== Segment start ==

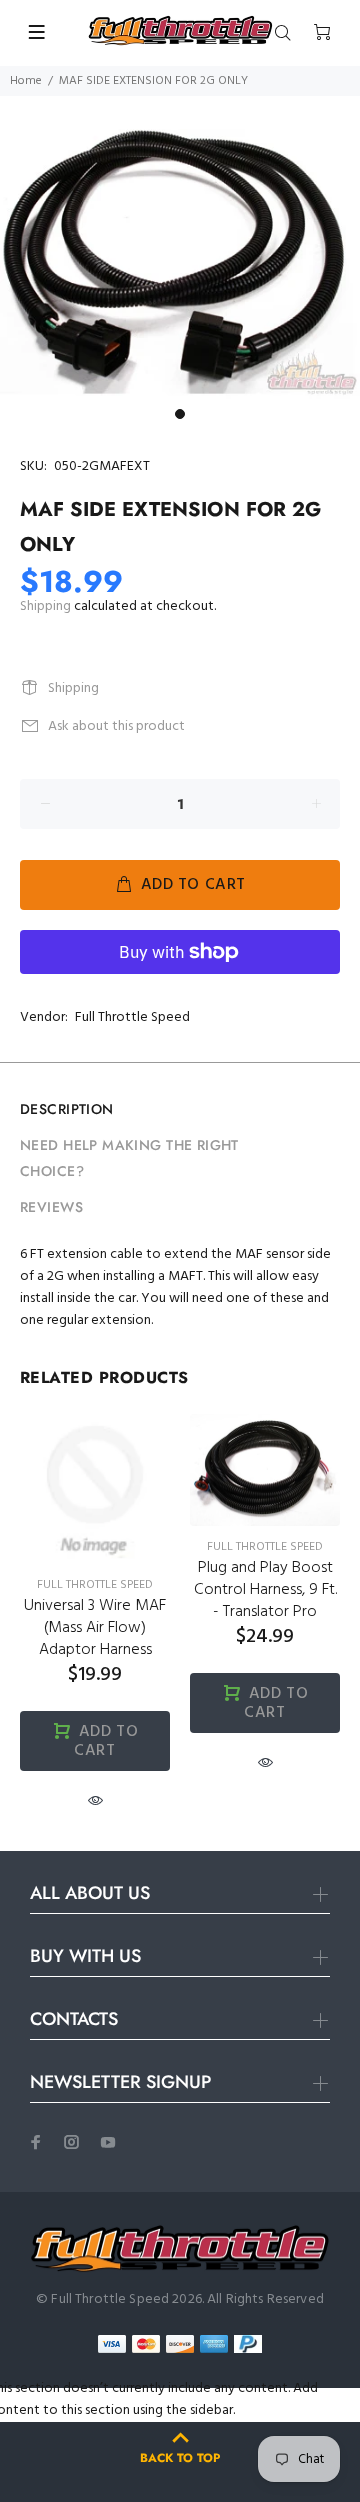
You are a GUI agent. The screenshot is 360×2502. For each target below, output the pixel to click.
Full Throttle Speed (132, 1017)
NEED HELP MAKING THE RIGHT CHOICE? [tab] (129, 1158)
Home (26, 81)
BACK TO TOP (180, 2458)
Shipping (45, 606)
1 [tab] (180, 414)
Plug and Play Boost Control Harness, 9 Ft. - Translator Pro (265, 1590)
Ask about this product (116, 726)
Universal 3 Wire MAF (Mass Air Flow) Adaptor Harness (95, 1628)
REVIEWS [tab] (51, 1207)
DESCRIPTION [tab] (67, 1109)
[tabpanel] (180, 264)
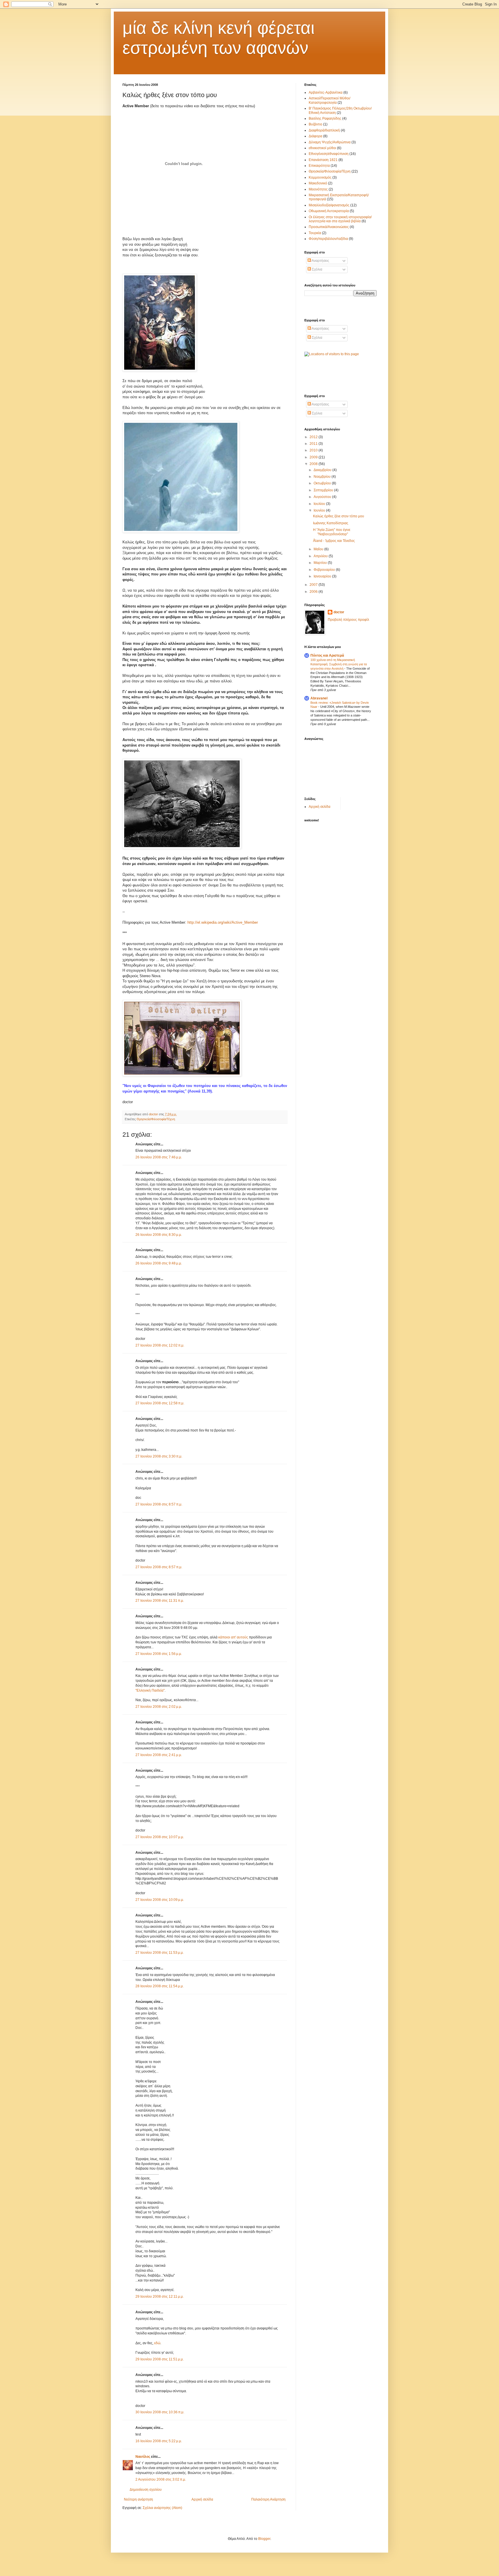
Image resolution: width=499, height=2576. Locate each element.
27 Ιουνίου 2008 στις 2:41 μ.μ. (158, 1755)
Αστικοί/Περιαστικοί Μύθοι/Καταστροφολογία (329, 100)
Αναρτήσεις (320, 261)
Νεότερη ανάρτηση (138, 2499)
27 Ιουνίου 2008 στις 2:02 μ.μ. (158, 1707)
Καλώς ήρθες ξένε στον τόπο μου (338, 516)
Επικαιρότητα (319, 166)
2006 (314, 592)
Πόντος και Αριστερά (327, 655)
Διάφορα (315, 136)
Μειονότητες (318, 189)
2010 (314, 450)
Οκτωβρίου (323, 483)
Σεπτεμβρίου (324, 490)
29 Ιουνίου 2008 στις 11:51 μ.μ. (159, 2359)
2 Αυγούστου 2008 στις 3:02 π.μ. (160, 2479)
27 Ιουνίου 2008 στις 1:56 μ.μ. (158, 1654)
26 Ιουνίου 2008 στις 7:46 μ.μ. (158, 1157)
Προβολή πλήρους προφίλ (348, 620)
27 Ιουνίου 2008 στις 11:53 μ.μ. (159, 1953)
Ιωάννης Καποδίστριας (330, 523)
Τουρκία (315, 233)
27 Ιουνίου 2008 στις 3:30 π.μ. (158, 1456)
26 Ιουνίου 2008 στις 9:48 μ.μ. (158, 1263)
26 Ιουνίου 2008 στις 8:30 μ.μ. (158, 1235)
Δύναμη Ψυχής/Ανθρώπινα (330, 142)
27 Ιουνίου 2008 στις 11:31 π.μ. (159, 1601)
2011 (314, 444)
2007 (314, 585)
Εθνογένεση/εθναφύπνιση (329, 154)
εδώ (157, 2343)
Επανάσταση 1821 (323, 160)
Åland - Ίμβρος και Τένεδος (334, 541)
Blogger (264, 2539)
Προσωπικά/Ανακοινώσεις (329, 227)
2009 (314, 457)
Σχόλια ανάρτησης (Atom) (162, 2508)
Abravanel (318, 698)
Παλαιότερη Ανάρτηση (268, 2499)
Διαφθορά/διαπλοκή (324, 130)
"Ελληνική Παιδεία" (150, 1690)
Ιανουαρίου (323, 576)
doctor (339, 612)
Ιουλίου (320, 504)
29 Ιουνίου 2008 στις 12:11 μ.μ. (159, 2296)
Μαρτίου (321, 563)
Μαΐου (319, 549)
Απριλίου (321, 556)
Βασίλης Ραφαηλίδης (325, 118)
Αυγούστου (323, 497)
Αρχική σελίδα (202, 2499)
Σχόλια (316, 269)
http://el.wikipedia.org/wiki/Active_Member (222, 922)
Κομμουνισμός (320, 177)
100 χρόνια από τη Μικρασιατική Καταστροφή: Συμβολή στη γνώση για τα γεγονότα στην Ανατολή (338, 664)
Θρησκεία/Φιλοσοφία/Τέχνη (156, 1119)
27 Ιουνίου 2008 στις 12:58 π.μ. (159, 1403)
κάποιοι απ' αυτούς (233, 1637)
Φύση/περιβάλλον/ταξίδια (328, 239)
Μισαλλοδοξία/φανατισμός (329, 205)
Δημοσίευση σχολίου (146, 2490)
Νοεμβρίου (323, 477)
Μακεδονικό (318, 183)
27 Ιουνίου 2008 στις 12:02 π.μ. (159, 1345)
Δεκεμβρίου (323, 470)
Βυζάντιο (315, 124)
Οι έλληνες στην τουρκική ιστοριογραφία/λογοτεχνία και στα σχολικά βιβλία (340, 219)
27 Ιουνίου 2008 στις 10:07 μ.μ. (159, 1837)
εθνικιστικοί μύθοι (322, 148)
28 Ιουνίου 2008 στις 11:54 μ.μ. (159, 1986)
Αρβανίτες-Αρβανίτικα (325, 92)
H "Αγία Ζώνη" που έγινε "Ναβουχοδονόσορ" (331, 532)
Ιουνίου (320, 510)
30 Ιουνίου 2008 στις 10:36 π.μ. (159, 2412)
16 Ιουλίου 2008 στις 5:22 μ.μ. (158, 2441)
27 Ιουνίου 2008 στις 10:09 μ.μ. (159, 1900)
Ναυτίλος (142, 2457)
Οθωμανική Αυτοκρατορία (329, 211)
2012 (314, 437)
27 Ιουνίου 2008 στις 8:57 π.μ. (158, 1504)
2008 (314, 464)
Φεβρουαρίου (325, 570)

== Segment end ==

→ **Problem description**: Copy all lines above containing the string "Harness".

→ **Task answer**:
Plug and Play Boost Control Harness, 9 Ft. - Translator Pro (265, 1590)
Universal 3 Wire MAF (Mass Air Flow) Adaptor Harness (95, 1628)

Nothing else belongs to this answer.